WHAT IS NEEDED:
Below are records to be output exactly, every one of them.

INPUT DATA:

*-*-*

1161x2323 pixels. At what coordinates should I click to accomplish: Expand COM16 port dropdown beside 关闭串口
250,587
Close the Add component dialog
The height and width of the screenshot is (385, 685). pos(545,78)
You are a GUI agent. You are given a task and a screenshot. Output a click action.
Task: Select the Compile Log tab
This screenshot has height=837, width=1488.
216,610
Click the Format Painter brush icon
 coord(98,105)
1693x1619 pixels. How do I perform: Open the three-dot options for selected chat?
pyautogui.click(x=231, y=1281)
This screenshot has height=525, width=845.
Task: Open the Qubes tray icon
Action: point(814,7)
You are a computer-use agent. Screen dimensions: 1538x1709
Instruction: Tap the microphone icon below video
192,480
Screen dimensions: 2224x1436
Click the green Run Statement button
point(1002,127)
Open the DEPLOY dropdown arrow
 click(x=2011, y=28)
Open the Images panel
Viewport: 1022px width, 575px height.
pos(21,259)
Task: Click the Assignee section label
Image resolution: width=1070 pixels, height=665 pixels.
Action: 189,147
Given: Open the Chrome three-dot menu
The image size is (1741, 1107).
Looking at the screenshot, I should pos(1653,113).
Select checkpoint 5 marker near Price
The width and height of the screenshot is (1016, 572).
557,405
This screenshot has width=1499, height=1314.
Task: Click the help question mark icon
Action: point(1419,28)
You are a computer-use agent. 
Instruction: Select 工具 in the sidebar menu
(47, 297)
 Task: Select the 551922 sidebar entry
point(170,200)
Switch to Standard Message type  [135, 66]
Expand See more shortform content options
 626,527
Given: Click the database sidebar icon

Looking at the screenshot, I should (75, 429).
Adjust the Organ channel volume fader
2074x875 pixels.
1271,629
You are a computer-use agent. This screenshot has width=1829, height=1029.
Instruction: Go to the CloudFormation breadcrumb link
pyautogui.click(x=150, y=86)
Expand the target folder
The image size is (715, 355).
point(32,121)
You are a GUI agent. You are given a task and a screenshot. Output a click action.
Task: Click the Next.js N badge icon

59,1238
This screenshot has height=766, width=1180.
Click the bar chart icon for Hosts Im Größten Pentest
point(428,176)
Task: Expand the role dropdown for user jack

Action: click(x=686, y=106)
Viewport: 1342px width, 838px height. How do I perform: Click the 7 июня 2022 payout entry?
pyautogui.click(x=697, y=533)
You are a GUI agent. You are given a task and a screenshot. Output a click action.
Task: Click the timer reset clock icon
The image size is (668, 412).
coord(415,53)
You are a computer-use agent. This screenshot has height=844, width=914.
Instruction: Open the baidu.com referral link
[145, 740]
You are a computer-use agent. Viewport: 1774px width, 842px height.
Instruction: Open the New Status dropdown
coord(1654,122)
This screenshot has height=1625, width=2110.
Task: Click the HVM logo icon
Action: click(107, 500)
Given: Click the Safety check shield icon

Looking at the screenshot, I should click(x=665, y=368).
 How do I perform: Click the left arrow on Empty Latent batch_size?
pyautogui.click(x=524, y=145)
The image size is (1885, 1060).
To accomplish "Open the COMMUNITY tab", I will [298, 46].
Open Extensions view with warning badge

*-*-*

COMPLETED TASK:
1161x2323 pixels. At what coordinates should I click to accomplish: Expand COM16 port dropdown beside 关闭串口
250,587
Close the Add component dialog
The height and width of the screenshot is (385, 685). pos(545,78)
You are a GUI agent. You are given a task and a screenshot. Output a click action.
Task: Select the Compile Log tab
This screenshot has height=837, width=1488.
216,610
Click the Format Painter brush icon
 coord(98,105)
1693x1619 pixels. How do I perform: Open the three-dot options for selected chat?
pyautogui.click(x=231, y=1281)
This screenshot has height=525, width=845.
Task: Open the Qubes tray icon
Action: point(814,7)
You are a computer-use agent. Screen dimensions: 1538x1709
Instruction: Tap the microphone icon below video
192,480
Screen dimensions: 2224x1436
Click the green Run Statement button
point(1002,127)
Open the DEPLOY dropdown arrow
 click(x=2011, y=28)
Open the Images panel
Viewport: 1022px width, 575px height.
pos(21,259)
Task: Click the Assignee section label
Image resolution: width=1070 pixels, height=665 pixels.
Action: 189,147
Given: Open the Chrome three-dot menu
The image size is (1741, 1107).
Looking at the screenshot, I should pos(1653,113).
Select checkpoint 5 marker near Price
The width and height of the screenshot is (1016, 572).
557,405
This screenshot has width=1499, height=1314.
Task: Click the help question mark icon
Action: point(1419,28)
You are a computer-use agent. 
Instruction: Select 工具 in the sidebar menu
(47, 297)
 Task: Select the 551922 sidebar entry
point(170,200)
Switch to Standard Message type  [135, 66]
Expand See more shortform content options
 626,527
Given: Click the database sidebar icon

Looking at the screenshot, I should (75, 429).
Adjust the Organ channel volume fader
2074x875 pixels.
1271,629
You are a computer-use agent. This screenshot has width=1829, height=1029.
Instruction: Go to the CloudFormation breadcrumb link
pyautogui.click(x=150, y=86)
Expand the target folder
The image size is (715, 355).
point(32,121)
You are a GUI agent. You are given a task and a screenshot. Output a click action.
Task: Click the Next.js N badge icon

59,1238
This screenshot has height=766, width=1180.
Click the bar chart icon for Hosts Im Größten Pentest
point(428,176)
Task: Expand the role dropdown for user jack

Action: click(x=686, y=106)
Viewport: 1342px width, 838px height. How do I perform: Click the 7 июня 2022 payout entry?
pyautogui.click(x=697, y=533)
You are a GUI agent. You are given a task and a screenshot. Output a click action.
Task: Click the timer reset clock icon
The image size is (668, 412).
coord(415,53)
You are a computer-use agent. This screenshot has height=844, width=914.
Instruction: Open the baidu.com referral link
[145, 740]
You are a computer-use agent. Viewport: 1774px width, 842px height.
Instruction: Open the New Status dropdown
coord(1654,122)
This screenshot has height=1625, width=2110.
Task: Click the HVM logo icon
Action: click(107, 500)
Given: Click the Safety check shield icon

Looking at the screenshot, I should click(x=665, y=368).
 How do I perform: Click the left arrow on Empty Latent batch_size?
pyautogui.click(x=524, y=145)
The image size is (1885, 1060).
To accomplish "Open the COMMUNITY tab", I will [298, 46].
Open Extensions view with warning badge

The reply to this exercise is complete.